Monday May 28th, a child of thirteen died after having fallen from the asbestos cement roofing from the disused and abandoned workshops of Schocher in Elbeuf in the French department Seine-Maritime (Normandy). These buildings are part of a former mill opened at the end of the nineteenth century, converted to the manufacturing of clothing from 1947 to 1977 and finally resumed by the specialized company Schocher in industrial boiler. The buildings actually belong to CREA (Communauté de l’agglomération Rouen Elbeuf Austreberthe). One of the ambitions of this communal association is to promote in its area the creation of social lodging on urban renewal sites. The site is registered in the BASIAS inventory (Database of Former Industrial and Service Activity Sites). The decisiveness of this inventory is to conserve the memory of former industrial sites in order to provide useful information to urban planning and for the protection of the environment. The BASIAS inventory is part of the national policy of management of polluted areas and grounds.

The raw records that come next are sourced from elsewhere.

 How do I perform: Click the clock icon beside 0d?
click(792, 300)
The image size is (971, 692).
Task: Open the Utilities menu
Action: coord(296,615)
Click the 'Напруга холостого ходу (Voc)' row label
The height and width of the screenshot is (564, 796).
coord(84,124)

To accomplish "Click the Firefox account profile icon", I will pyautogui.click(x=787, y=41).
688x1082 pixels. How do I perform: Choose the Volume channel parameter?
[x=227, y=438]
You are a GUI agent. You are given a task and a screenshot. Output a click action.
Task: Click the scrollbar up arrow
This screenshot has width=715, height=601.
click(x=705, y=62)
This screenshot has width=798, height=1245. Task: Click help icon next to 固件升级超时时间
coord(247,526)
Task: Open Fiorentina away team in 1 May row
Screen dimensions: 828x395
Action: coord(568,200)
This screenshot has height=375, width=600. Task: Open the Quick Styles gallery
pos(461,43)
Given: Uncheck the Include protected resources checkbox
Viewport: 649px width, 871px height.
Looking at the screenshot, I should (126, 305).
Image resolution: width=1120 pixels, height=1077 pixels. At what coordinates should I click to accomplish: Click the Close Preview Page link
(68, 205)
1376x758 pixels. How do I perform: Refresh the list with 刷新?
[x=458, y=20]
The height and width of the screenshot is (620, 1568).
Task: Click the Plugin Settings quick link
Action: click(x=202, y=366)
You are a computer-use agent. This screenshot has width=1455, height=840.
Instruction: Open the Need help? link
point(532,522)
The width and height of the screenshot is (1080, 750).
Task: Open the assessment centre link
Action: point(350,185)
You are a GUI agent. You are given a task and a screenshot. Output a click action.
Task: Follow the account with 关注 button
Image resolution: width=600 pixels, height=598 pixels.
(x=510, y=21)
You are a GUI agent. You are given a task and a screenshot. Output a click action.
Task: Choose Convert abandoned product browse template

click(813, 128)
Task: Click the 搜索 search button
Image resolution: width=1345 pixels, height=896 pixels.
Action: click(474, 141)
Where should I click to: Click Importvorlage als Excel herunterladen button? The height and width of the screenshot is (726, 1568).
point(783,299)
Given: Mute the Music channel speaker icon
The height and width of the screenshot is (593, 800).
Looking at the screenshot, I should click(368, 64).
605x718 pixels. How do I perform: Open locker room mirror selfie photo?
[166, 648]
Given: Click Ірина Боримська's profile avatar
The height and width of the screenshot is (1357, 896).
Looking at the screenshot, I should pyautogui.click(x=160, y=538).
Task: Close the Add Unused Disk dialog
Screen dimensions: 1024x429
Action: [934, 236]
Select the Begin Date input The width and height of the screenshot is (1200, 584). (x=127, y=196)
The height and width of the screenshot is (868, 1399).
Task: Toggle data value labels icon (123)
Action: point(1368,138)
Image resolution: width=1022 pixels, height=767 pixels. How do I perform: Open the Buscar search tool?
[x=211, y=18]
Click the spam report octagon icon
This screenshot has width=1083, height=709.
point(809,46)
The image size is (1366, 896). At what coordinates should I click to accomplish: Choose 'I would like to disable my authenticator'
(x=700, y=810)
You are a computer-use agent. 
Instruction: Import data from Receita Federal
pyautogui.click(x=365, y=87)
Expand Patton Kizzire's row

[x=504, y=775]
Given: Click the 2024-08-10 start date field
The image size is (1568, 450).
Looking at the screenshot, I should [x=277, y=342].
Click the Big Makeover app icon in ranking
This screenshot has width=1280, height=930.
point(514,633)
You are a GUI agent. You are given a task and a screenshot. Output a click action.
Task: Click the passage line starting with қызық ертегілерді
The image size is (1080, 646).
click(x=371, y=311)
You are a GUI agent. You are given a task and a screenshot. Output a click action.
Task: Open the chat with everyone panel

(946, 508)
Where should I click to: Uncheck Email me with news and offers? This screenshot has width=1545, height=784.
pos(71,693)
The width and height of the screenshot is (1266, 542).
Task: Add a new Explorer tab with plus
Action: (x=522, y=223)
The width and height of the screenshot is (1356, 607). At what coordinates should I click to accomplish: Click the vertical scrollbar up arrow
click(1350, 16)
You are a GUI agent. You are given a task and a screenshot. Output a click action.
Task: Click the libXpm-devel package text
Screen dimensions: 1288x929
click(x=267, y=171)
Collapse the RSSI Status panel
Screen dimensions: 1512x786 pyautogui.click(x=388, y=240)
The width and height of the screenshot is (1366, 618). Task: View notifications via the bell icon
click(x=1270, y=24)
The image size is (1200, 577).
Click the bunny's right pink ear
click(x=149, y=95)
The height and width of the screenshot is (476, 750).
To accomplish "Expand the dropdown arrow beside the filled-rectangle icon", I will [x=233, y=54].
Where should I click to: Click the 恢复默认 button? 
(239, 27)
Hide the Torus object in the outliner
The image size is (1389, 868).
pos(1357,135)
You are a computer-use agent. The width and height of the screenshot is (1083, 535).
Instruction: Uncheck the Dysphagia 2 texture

These two fatal deaths reveal the insufficient systems of security on polluted sites, physical systems preventing incursions especially means of information for the population, notably children.
The risks are many: risk of intoxication by contact with dangerous materials, death from contact with electrical equipment, falls into holes or hidden traps, risk of fire or collapse of roofing and from degraded walls. Promoters speculate, develop contractors consider, and the mayors and services of the State have other things to worry about. The judicial administrators do not have a penny as the disagreements linger on. The private and public finances are missing; therefore the preventive information is nonexistent. Thousands of sites that are dangerous to life and health are free to access. It is the forgotten face of deindustrialization.